Весна нагрянула сразу, прогнала зиму в одну ночь.
В то памятное утро я работал у дорожного мастера, составлял требования на материалы.
— Гвоздей трехдюймовых — десять пудов, — пощипывая, мышастые усы, диктовал мастер. — Двухдюймовых — два пуда. Костылей — пять тысяч штук. Ультрамарину — один пуд…
Когда все материалы были затребованы, дорожный мастер оказал:
— Отнесешь на разъезд пакет и телеграммы и можешь возвращаться на линию.
Я облегченно вздохнул. Весна с утра манила на простор. Я вышел из конторки, и меня опахнуло мартовской теплынью, волной светлых, словно хрустальных, звуков. В вербах орали грачи, в кюветах клокотали ручьи, полая вода сверкала, играла и пенилась всюду. На косогорах, на откосах насыпей снег оседал и исчезал, казалось, на глазах. Линейки вдоль путевых выложенных щебнем бровок уже успели просохнуть, лед под железнодорожным мостом через ерик взломало и льдины двигало в речку. Она тянулась вдоль насыпи, вздулась, позеленела, покрылась широкими трещинами и разводьями…
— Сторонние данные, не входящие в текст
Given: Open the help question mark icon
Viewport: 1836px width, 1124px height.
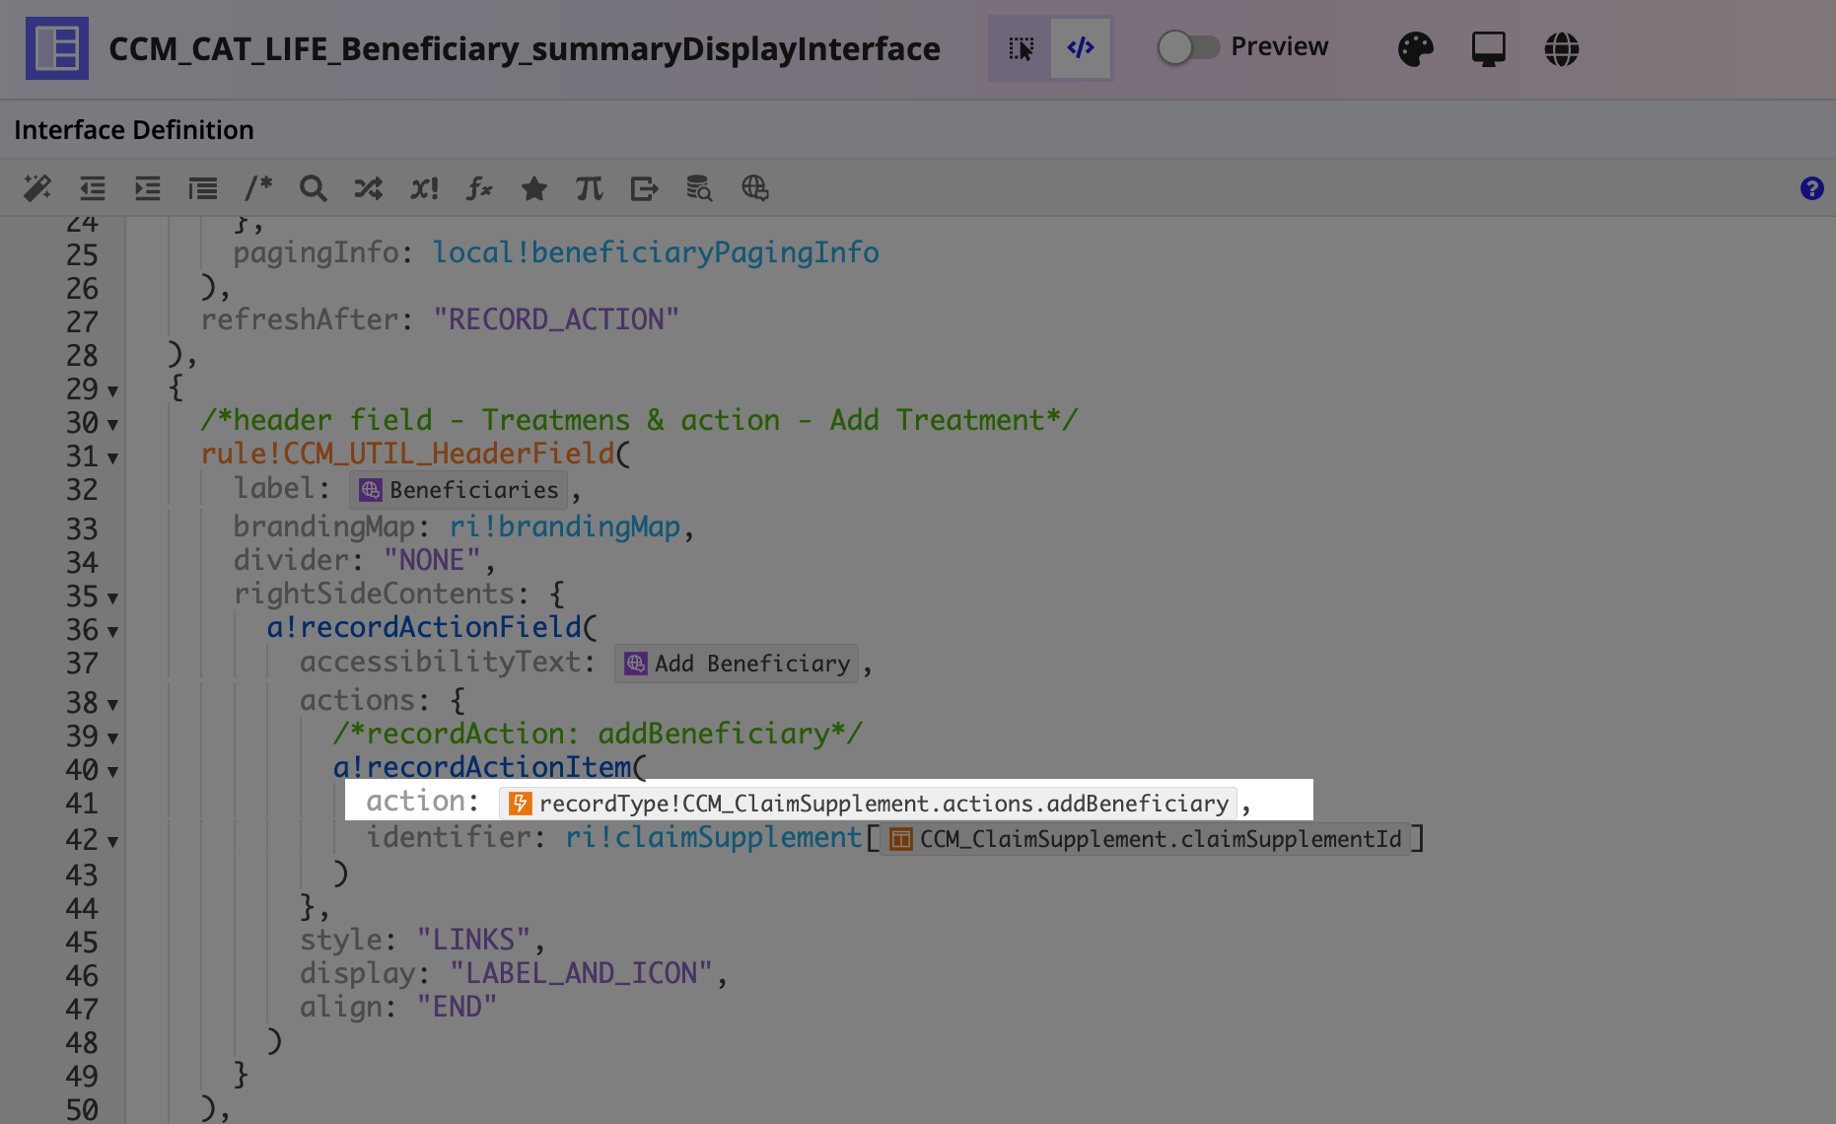Looking at the screenshot, I should (x=1811, y=188).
Весна! С какой радостью я всегда встречал ее! Грудь наполнялась ликованием, хотелось вырваться куда-то в затянутые голубоватой мглой просторы. Шестнадцатую весну я встречал с каким-то особенным неуемным чувством. Молодые силы так и переливались во мне: я был юн, здоров, все во мне было полно ясного доверия к людям.
Я быстро шагал по путям к разъезду, иногда пускаясь вприпрыжку, стараясь перескочить через три, а то и четыре шпалы. Еще издали заметил: на разъезде стоял какой-то поезд. Подходя к стрелкам, услышал пение, крики, перемежаемые звуками оркестра.
Это было необычно. На «кабачке», как называли наш разъезд сами железнодорожники, не часто останавливались даже грузовые поезда — они пробегали его с ходу. Пройдет поезд — и над пустынными путями вновь нависнет непробудная тишина…
Что же случилось теперь? Что за эшелон почтил наш «кабачок» необычно долгой стоянкой?
Я пустился бегом, не спуская глаз с эшелона. На стальной груди паровоза, как тюльпан в степи, алело широкое, косо подвешенное полотнище. Во мне все так и дрогнуло от радостного и тревожного предчувствия. Я никогда еще не видел таких больших флагов, да еще вывешенных впереди паровоза.
На узкой песчаной платформе, рассчитанной только на то, чтобы сесть в поезд или выйти из вагона, бурлила серошинельная многоликая толпа.
— Ура-а! Ура-а! — оглушил меня мощный клич сотен голосов.
— Да здравствует республика-а! — взлетел в небо зычный голос и раскатился по путям, отозвался где-то далеко в заречных камышах замирающим эхом.